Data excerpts
● ● ● ● ●
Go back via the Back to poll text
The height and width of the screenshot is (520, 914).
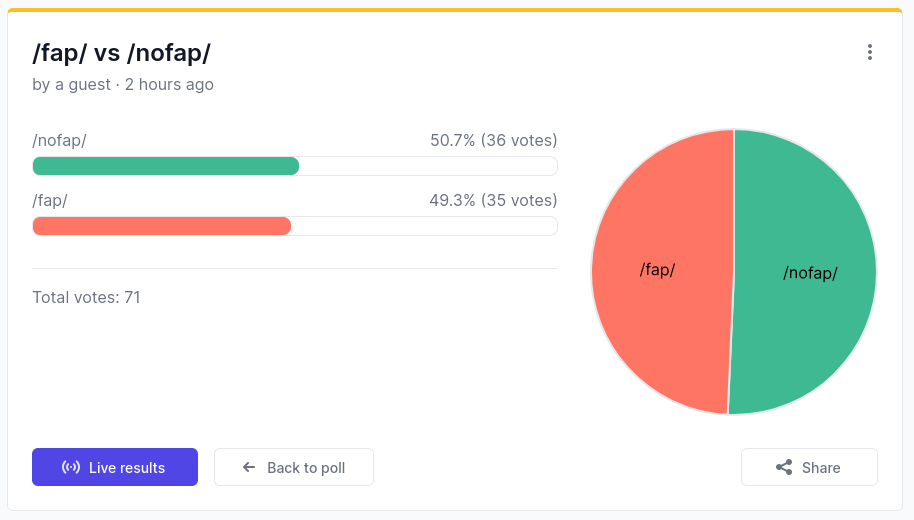pos(306,467)
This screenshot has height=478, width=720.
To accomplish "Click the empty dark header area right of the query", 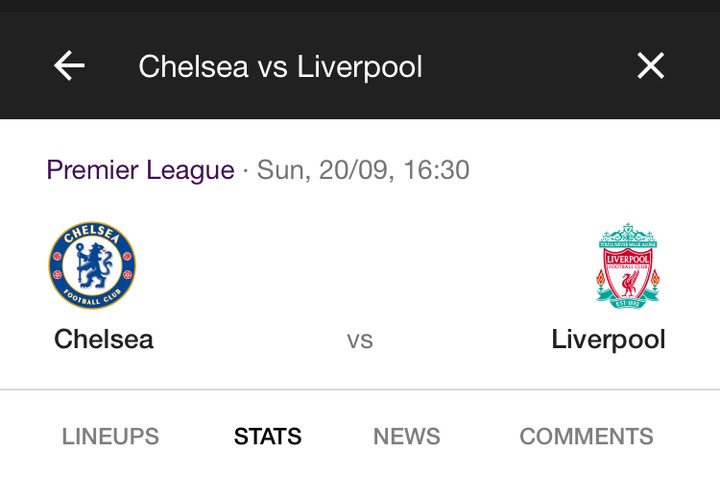I will tap(530, 66).
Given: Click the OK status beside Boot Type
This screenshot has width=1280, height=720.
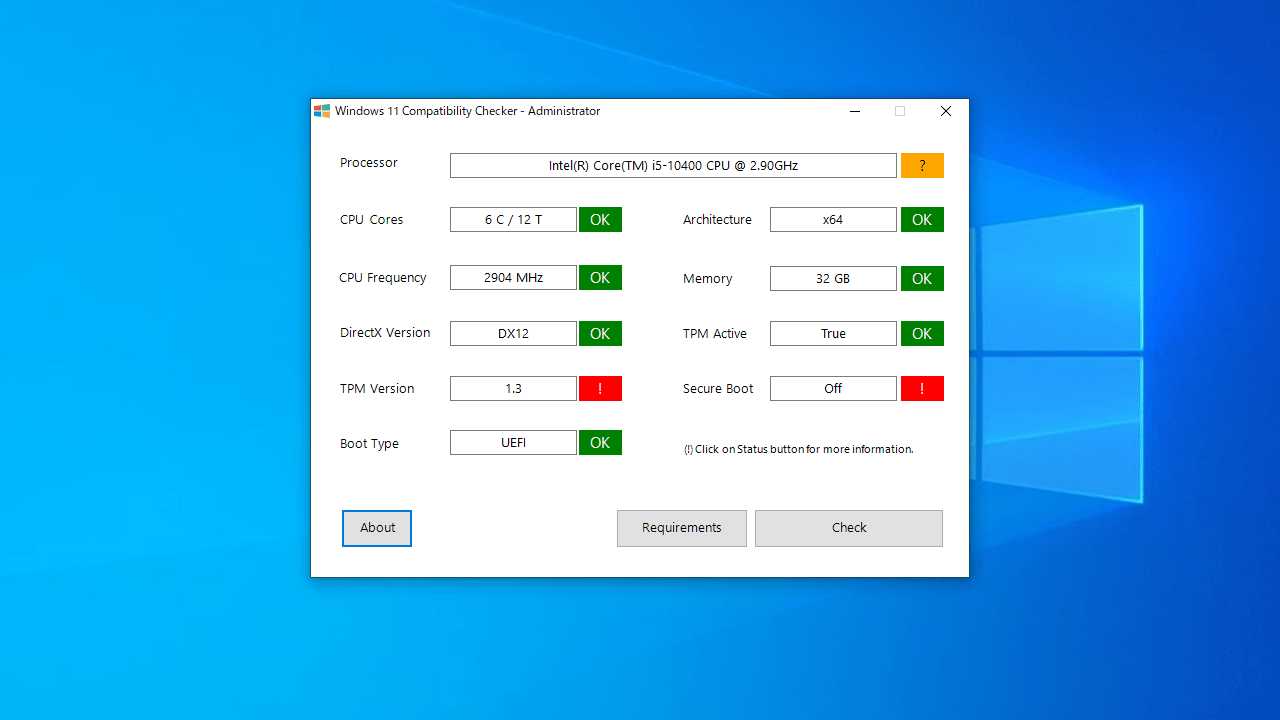Looking at the screenshot, I should tap(600, 442).
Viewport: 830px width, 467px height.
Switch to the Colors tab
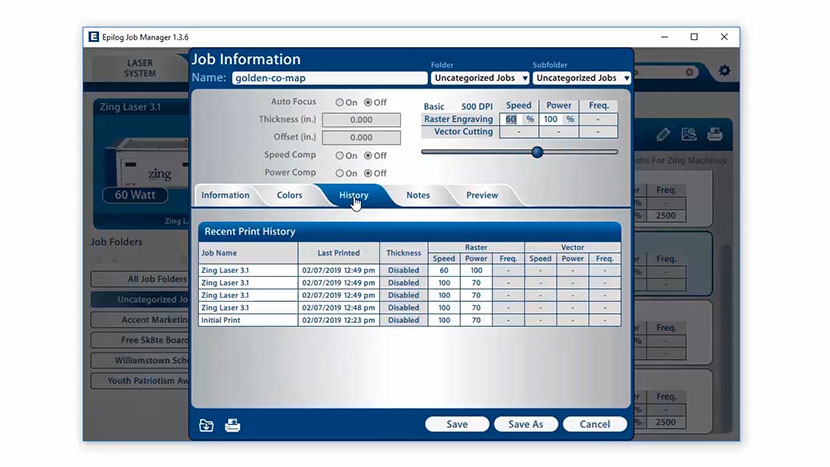[x=289, y=195]
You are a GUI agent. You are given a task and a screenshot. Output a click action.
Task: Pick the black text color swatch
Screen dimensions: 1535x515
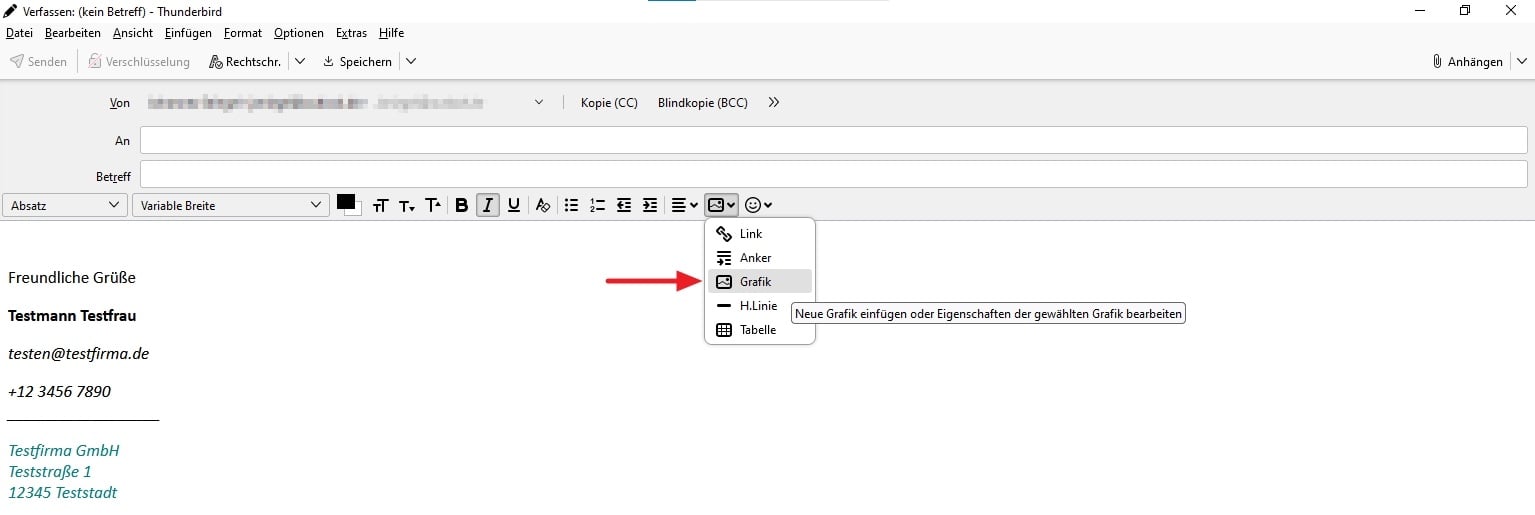[346, 202]
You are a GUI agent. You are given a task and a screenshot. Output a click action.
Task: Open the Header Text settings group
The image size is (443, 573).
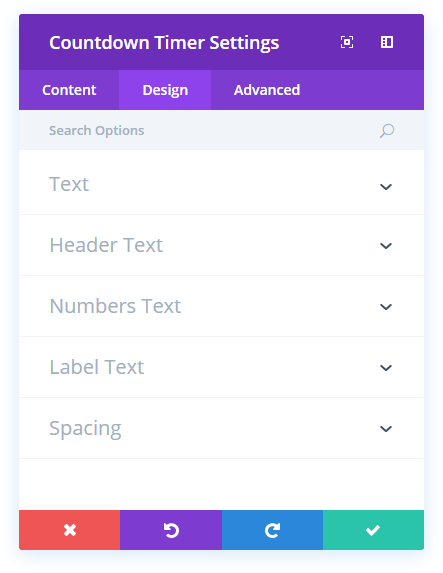(222, 245)
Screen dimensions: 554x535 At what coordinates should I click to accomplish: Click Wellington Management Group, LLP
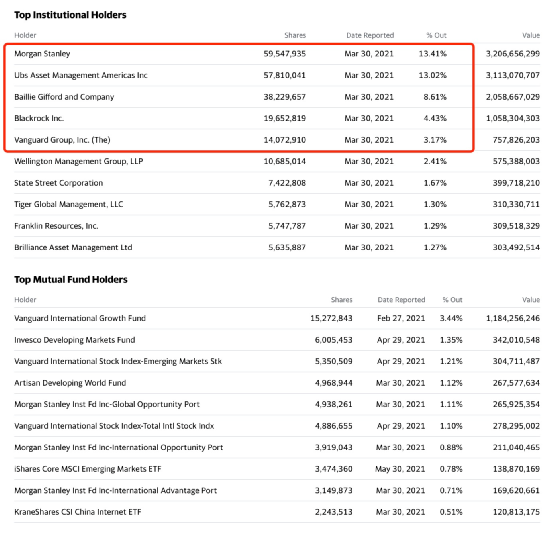click(x=78, y=161)
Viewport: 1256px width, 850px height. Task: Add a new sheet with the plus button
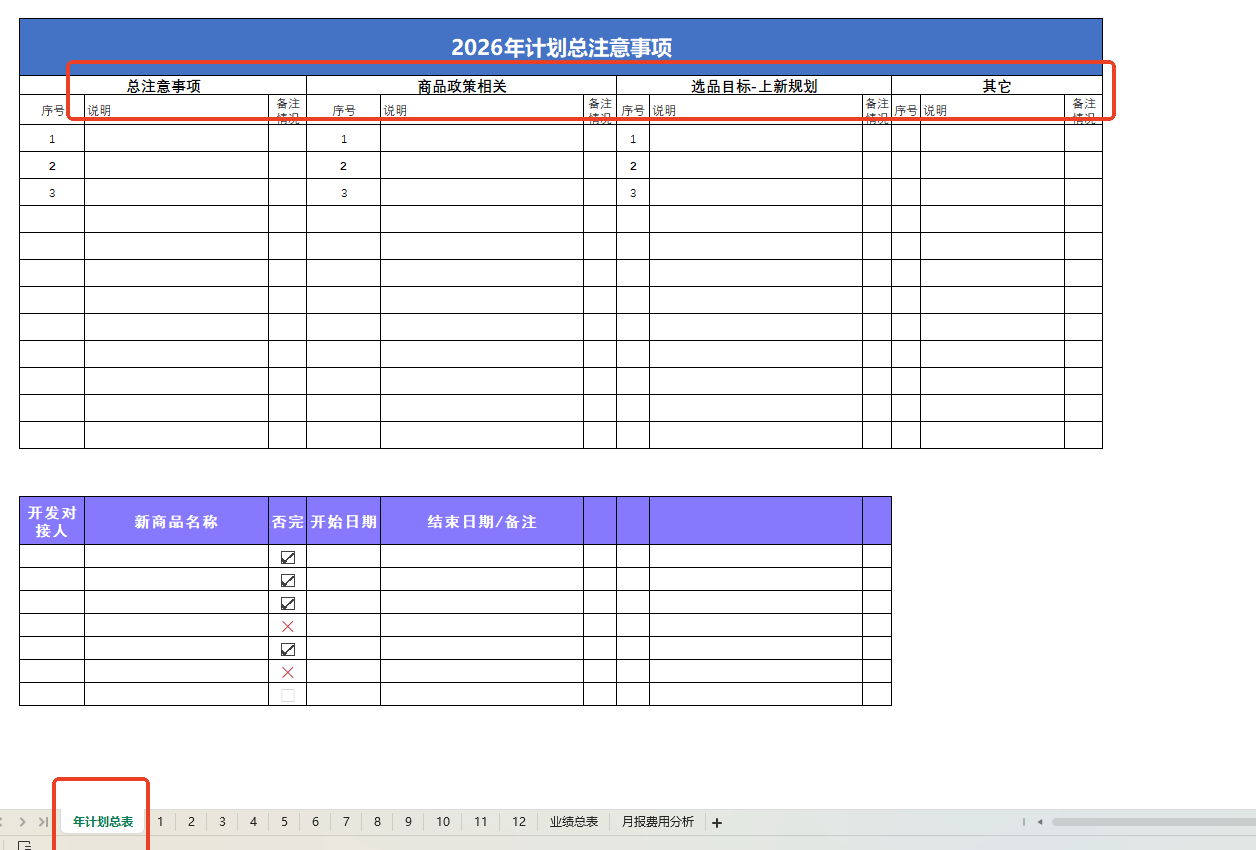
● ● ● ● ●
Only the lines from the one with "Given: Click the OK status beside Boot Type" through the final line of the data should be written out, exactly and including both ends. Skip the pictures.

Given: Click the OK status beside Boot Type
This screenshot has width=1280, height=720.
Looking at the screenshot, I should tap(600, 442).
Viewport: 830px width, 467px height.
Switch to the Colors tab
[x=289, y=195]
You are a GUI agent. You are given a task and a screenshot. Output a click action.
Task: Pick the black text color swatch
Screen dimensions: 1535x515
[346, 202]
You are a GUI agent. You are given a task and a screenshot. Output a click action.
Task: Open the Header Text settings group
The image size is (443, 573).
(222, 245)
Screen dimensions: 554x535 At what coordinates should I click to accomplish: Click Wellington Management Group, LLP
click(x=78, y=161)
Viewport: 1256px width, 850px height. Task: Add a new sheet with the plus button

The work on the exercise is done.